Text and item location entries:
>> Start

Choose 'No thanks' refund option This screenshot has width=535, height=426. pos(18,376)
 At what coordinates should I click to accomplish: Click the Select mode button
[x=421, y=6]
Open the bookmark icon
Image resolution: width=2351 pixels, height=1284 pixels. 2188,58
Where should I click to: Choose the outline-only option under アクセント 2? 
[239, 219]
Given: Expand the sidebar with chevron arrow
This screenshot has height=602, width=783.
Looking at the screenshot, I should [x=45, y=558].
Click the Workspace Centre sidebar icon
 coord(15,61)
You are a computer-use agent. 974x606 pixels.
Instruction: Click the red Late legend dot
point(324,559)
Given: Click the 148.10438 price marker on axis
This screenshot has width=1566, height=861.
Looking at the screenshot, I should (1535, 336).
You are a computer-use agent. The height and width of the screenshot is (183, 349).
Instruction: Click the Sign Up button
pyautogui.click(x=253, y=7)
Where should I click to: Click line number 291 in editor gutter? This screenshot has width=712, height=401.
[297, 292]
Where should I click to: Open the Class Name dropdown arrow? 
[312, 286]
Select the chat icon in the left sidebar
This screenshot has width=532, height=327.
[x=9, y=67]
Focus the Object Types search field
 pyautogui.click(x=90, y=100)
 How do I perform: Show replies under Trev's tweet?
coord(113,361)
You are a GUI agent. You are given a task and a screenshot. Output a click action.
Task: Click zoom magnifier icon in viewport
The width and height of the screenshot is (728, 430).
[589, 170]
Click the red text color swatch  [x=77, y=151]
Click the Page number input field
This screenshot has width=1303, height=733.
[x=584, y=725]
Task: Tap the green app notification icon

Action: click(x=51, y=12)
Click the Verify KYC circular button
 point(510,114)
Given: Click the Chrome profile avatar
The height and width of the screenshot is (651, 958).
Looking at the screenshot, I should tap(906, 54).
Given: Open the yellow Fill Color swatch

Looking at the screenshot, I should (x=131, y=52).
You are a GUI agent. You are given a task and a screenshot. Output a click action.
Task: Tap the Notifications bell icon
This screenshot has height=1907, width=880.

>> End

Directions for this task: Reproduce every one of the records above, line for line, with nothing altered.

Task response:
Choose 'No thanks' refund option This screenshot has width=535, height=426. pos(18,376)
 At what coordinates should I click to accomplish: Click the Select mode button
[x=421, y=6]
Open the bookmark icon
Image resolution: width=2351 pixels, height=1284 pixels. 2188,58
Where should I click to: Choose the outline-only option under アクセント 2? 
[239, 219]
Given: Expand the sidebar with chevron arrow
This screenshot has height=602, width=783.
Looking at the screenshot, I should [x=45, y=558].
Click the Workspace Centre sidebar icon
 coord(15,61)
You are a computer-use agent. 974x606 pixels.
Instruction: Click the red Late legend dot
point(324,559)
Given: Click the 148.10438 price marker on axis
This screenshot has width=1566, height=861.
Looking at the screenshot, I should (1535, 336).
You are a computer-use agent. The height and width of the screenshot is (183, 349).
Instruction: Click the Sign Up button
pyautogui.click(x=253, y=7)
Where should I click to: Click line number 291 in editor gutter? This screenshot has width=712, height=401.
[297, 292]
Where should I click to: Open the Class Name dropdown arrow? 
[312, 286]
Select the chat icon in the left sidebar
This screenshot has width=532, height=327.
[x=9, y=67]
Focus the Object Types search field
 pyautogui.click(x=90, y=100)
 How do I perform: Show replies under Trev's tweet?
coord(113,361)
You are a GUI agent. You are given a task and a screenshot. Output a click action.
Task: Click zoom magnifier icon in viewport
The width and height of the screenshot is (728, 430).
[589, 170]
Click the red text color swatch  [x=77, y=151]
Click the Page number input field
This screenshot has width=1303, height=733.
[x=584, y=725]
Task: Tap the green app notification icon

Action: click(x=51, y=12)
Click the Verify KYC circular button
 point(510,114)
Given: Click the Chrome profile avatar
The height and width of the screenshot is (651, 958).
Looking at the screenshot, I should tap(906, 54).
Given: Open the yellow Fill Color swatch

Looking at the screenshot, I should (x=131, y=52).
You are a GUI agent. You are given a task and a screenshot. Output a click action.
Task: Tap the Notifications bell icon
This screenshot has height=1907, width=880.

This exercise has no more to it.